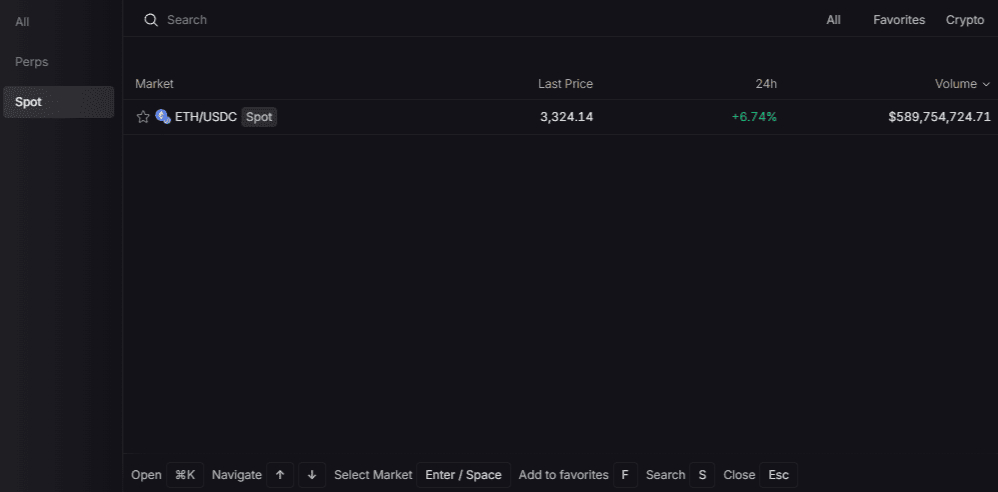Switch to Perps in the sidebar
The image size is (998, 492).
point(32,62)
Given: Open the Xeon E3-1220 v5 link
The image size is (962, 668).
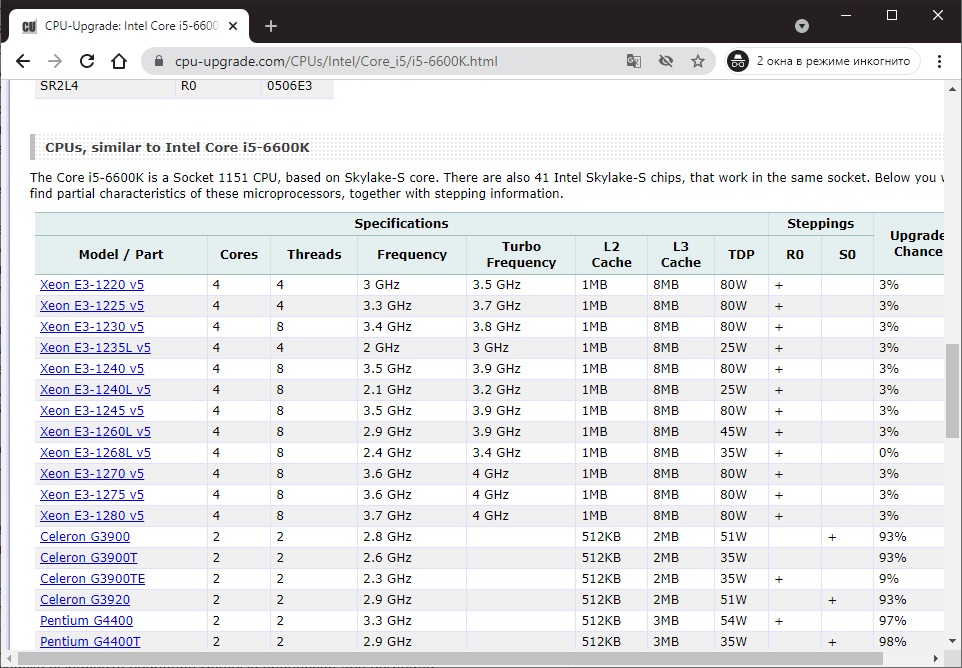Looking at the screenshot, I should [x=92, y=285].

.....

__TASK INSTRUCTIONS__
With the pictures left out, give again exactly the lines from the one with "Given: Open the Xeon E3-1220 v5 link" through the end of the data, both included.

__EXERCISE RESPONSE__
Given: Open the Xeon E3-1220 v5 link
The image size is (962, 668).
Looking at the screenshot, I should [x=92, y=285].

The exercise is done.